Busch Gardens Africa
Busch Gardens Africa (10001 N. McKinley Dr., 888/800-5447, www.buschgardens.com) has grown considerably in its 50-year existence. What was once just a beer garden that hosted animal acts has grown into a 605-acre African-themed amusement park that balances its animal park past (it’s accredited by the Association of Zoos and Aquariums) with the thrill-ride demands of today’s crowds.
For many visitors to Busch Gardens, the primary draw is the array of marquee roller coasters and rides. And for good reason: Whether it’s the 7,000 feet of skull-rattling wooden track on the Gwazi double coaster, or hurtling at 70 mph straight down a 200-foot drop on SheiKra—which was the nation’s first straight-down “dive” coaster, and now boasts floorless cars for true thrill-seekers—the ride designers at the park are unashamedly catering to adrenaline junkies. SheiKra’s “Splash Zone” is a particularly sadistic touch, meant to soak those gawkers unwilling to brave the ride.
Other high-profile rides include Montu, an inverted looping coaster, and Kumba, which includes drops of 135 and 110 feet as well as a circular spiral that’s truly stomach-churning. For the less adventurous, there’s the neck-snapping Cheetah Chase and the quick-thrill loops of Scorpion as well as drenching water rides like Stanley Falls (a log flume) and Congo River Rapids.
Nonetheless, the animal attractions are the heart and soul of Busch Gardens. A quick circle around the park on the Serengeti Railway makes this clear. As the old-timey train pulls open cars around the park’s Serengeti Plain, riders can gawk at zebras, giraffes, ostriches, antelopes, and many other animals. There’s also a safari-like adventure ride, Rhino Rally; ignore the canned and corny quips from the safari driver at your own risk, since the animal observations quickly turn into a string of navigational errors that result in some unexpected thrills.

> _PROVIDED DATA_:
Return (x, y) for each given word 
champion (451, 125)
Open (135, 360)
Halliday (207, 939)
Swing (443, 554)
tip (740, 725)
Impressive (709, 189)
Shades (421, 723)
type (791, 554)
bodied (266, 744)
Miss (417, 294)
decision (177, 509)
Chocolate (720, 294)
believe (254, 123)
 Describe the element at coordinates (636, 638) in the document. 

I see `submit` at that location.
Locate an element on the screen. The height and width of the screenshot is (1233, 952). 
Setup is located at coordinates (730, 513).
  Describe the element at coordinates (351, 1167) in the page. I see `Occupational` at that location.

> _REQUIRED WORK_: Rewrite everything from "Other high-profile rides" down to "Congo River Rapids." in the Busch Gardens Africa passage, renaming "Scorpion" as "Sand Serpent". The records play no part in what is asked here.

> _YOUR SOLUTION_:
Other high-profile rides include Montu, an inverted looping coaster, and Kumba, which includes drops of 135 and 110 feet as well as a circular spiral that’s truly stomach-churning. For the less adventurous, there’s the neck-snapping Cheetah Chase and the quick-thrill loops of Sand Serpent as well as drenching water rides like Stanley Falls (a log flume) and Congo River Rapids.